Our culture views drug use as an entirely individual behavior. That makes it easy to isolate it from the rest of the well-behaving group. It makes it easier to frame it as a matter of weak character, moral failings, or criminality. And it makes it easier to deny that we as a community have anything to do with this. But we do. And this is a critical point:

Gay culture values the very characteristics that speed can deliver: qualities like sociability, thinness, sexual virility, the ability to get to the Kenneth Cole 30% off sale AND alphabetize your porn all in one afternoon. A lot of people explain crystal use as a cover up for the shame of being gay. I think more often it was actually a tool for guys who felt they weren’t gay enough. These values then become part of the cultural logic that shapes drug use among gay men, and until these values change, drug use will not.

How we respond

OK-we’ve de-mythed the drug, deconstructed the guys who use it, now let’s look at us. More specifically how we’re reacting to this issue.

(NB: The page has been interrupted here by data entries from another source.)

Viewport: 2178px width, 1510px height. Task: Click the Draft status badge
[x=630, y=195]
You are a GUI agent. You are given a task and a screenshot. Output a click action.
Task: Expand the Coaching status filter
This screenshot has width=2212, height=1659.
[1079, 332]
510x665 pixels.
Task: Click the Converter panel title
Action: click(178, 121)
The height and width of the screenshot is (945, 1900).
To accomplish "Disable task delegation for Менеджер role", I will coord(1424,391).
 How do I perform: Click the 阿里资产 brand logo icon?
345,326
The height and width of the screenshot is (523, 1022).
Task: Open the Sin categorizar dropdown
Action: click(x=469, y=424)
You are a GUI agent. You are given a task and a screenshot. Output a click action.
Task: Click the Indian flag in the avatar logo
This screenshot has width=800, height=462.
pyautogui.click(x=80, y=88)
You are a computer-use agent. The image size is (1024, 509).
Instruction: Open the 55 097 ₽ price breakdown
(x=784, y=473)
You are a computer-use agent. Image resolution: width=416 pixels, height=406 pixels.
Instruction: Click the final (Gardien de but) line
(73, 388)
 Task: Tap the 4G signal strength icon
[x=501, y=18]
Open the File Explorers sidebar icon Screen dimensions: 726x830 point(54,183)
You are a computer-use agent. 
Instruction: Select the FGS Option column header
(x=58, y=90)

Our first gestalt reaction is to demonize the drug so much we will scare guys away from using it. But there are 2 major problems with this. First, this “danger-based” rhetoric fails to understand the core psychology of guys who pick up stimulants. These are not risk-adverse guys. They like trying new, edgy, somewhat rebellious things that bring thrill and arouse sensations. If you weren’t that kind of person, you wouldn’t even want to try something like crystal. I consider myself a pretty zippy jaywalker, but that’s as racy as I get. I’m not attracted to stimulants. The more you promote the risks, the more attractive it becomes to the very guys most likely to pick it up and lose control with it. In the world of drug prevention, this dynamic actually has a name – the “boomerang effect.” Ads that portray meth as a monster or some evil lurking in our neighborhoods reach only the low-hanging fruit.

The second problem is that we can’t characterize a drug as evil without also characterizing its users as evil. We don’t separate people from their behaviors very well. We try to “hate the sin but love the sinner,” but we can’t really do that. The extent to which we stigmatize crystal is the degree to which we stigmatize men who use it.

Let’s take for example, the ad campaign from San Francisco “Crystal Mess.” One poster depicts a young men sweating, panicked, and tired with the words “Crystal Mess” right above his head. You can not possibly look at that poster and not connect the word “mess” with this man. It screams “this guy is fucked up! HE’s the fucking mess.” I know that isn’t what the designers intended, but that’s what happens. Every meth user I know who saw that ad felt utterly condemned as a human being. They felt deeply hurt that this is how the community sees them. It was enough that they often felt that way about themselves already. They didn’t need that kind of hatred from their own community.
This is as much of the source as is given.